Il sera intéressant de suivre le débat qui va y avoir lieu maintenant. Il y a un certain malaise. Cette affirmation de puissance va peut-être générer un débat dans les partis car elle est assez anxiogène. Elle rappelle les deux guerres mondiales comme certains ont déjà pu le faire remarquer. L’historien français Emmanuel Todd parle d’une troisième autodestruction de l’Europe sous direction allemande. La question est très sensible en Allemagne. Je pense qu’il y aura un débriefing au sein du CDU, le plus gros parti d’Europe, qui est de tradition fédéraliste et qui, sur ce dossier, s’est écarté de sa ligne traditionnelle. Mais le malaise est aussi présent au sein du SPD. Les élites vont certainement évoquer l’image que l’Allemagne a donnée lors de ces négociations. Il n’y aura peut-être pas de remise en question, mais à tout le moins un débat.

Cet accord laissera-t-il des traces?
Les opinions sont certainement plus divisées qu’avant sur des lignes qui ne sont pas les lignes classiques du style patron/ouvrier ou riches/pauvres. Ici, c’est autour de la notion de solidarité. À cela s’ajoute une ligne de division territoriale, entre les parties de l’Europe.
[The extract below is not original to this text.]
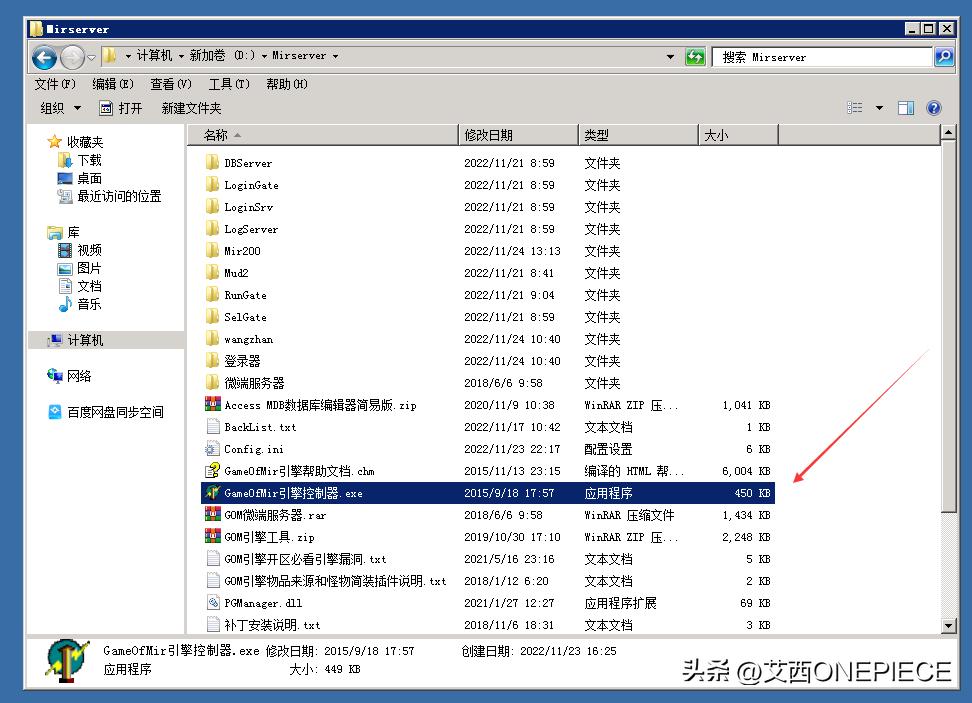Click the back navigation arrow
Viewport: 972px width, 703px height.
(x=43, y=57)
D’un côté l’Europe du Nord, l’Europe centrale et orientale. De l’autre côté, l’Europe du Sud avec la France, l’Espagne, le Portugal et l’Italie qui se montrent plus compréhensifs.

L’Allemagne a-t-elle porté un coup à l’Europe?
Ce n’est pas le pays lui-même. Ce sont les autorités allemandes qui ont eu une attitude qui a porté un coup à l’Union européenne et à l’européisme.